WHAT YOU HAVE TO DO
Please copy every record exactly as it is written.

Dataset entries

-- Opening Marker --

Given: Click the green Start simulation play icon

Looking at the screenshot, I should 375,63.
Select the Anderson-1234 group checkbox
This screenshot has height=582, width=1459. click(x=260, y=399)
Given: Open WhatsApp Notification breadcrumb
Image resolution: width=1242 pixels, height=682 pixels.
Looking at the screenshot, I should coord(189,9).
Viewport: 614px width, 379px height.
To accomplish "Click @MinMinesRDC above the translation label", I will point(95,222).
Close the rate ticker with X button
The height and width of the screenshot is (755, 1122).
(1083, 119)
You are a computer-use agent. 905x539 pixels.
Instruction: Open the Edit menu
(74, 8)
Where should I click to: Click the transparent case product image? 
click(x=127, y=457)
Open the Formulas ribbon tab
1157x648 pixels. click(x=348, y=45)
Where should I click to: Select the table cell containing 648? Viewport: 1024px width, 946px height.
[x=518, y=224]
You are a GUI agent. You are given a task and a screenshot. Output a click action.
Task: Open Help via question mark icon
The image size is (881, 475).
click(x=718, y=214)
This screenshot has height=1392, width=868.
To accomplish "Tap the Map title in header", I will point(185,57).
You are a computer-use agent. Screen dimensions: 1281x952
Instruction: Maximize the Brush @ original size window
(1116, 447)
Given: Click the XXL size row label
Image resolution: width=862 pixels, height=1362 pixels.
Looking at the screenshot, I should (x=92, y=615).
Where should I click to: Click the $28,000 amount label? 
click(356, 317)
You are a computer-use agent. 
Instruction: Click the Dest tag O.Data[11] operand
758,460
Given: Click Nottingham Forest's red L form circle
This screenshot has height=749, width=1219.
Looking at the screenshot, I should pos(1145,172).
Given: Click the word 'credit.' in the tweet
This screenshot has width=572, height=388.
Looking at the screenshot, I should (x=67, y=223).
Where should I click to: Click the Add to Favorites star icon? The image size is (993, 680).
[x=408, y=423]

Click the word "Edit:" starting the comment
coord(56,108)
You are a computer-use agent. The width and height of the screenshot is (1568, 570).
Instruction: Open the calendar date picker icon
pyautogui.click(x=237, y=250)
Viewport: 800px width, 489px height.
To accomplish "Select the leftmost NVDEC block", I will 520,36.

-- Closing Marker --

WRITTEN RESPONSE
Given: Click the green Start simulation play icon

Looking at the screenshot, I should 375,63.
Select the Anderson-1234 group checkbox
This screenshot has height=582, width=1459. click(x=260, y=399)
Given: Open WhatsApp Notification breadcrumb
Image resolution: width=1242 pixels, height=682 pixels.
Looking at the screenshot, I should coord(189,9).
Viewport: 614px width, 379px height.
To accomplish "Click @MinMinesRDC above the translation label", I will point(95,222).
Close the rate ticker with X button
The height and width of the screenshot is (755, 1122).
(1083, 119)
You are a computer-use agent. 905x539 pixels.
Instruction: Open the Edit menu
(74, 8)
Where should I click to: Click the transparent case product image? 
click(x=127, y=457)
Open the Formulas ribbon tab
1157x648 pixels. click(x=348, y=45)
Where should I click to: Select the table cell containing 648? Viewport: 1024px width, 946px height.
[x=518, y=224]
You are a GUI agent. You are given a task and a screenshot. Output a click action.
Task: Open Help via question mark icon
The image size is (881, 475).
click(x=718, y=214)
This screenshot has height=1392, width=868.
To accomplish "Tap the Map title in header", I will point(185,57).
You are a computer-use agent. Screen dimensions: 1281x952
Instruction: Maximize the Brush @ original size window
(1116, 447)
Given: Click the XXL size row label
Image resolution: width=862 pixels, height=1362 pixels.
Looking at the screenshot, I should (x=92, y=615).
Where should I click to: Click the $28,000 amount label? 
click(356, 317)
You are a computer-use agent. 
Instruction: Click the Dest tag O.Data[11] operand
758,460
Given: Click Nottingham Forest's red L form circle
This screenshot has height=749, width=1219.
Looking at the screenshot, I should pos(1145,172).
Given: Click the word 'credit.' in the tweet
This screenshot has width=572, height=388.
Looking at the screenshot, I should (x=67, y=223).
Where should I click to: Click the Add to Favorites star icon? The image size is (993, 680).
[x=408, y=423]

Click the word "Edit:" starting the comment
coord(56,108)
You are a computer-use agent. The width and height of the screenshot is (1568, 570).
Instruction: Open the calendar date picker icon
pyautogui.click(x=237, y=250)
Viewport: 800px width, 489px height.
To accomplish "Select the leftmost NVDEC block", I will 520,36.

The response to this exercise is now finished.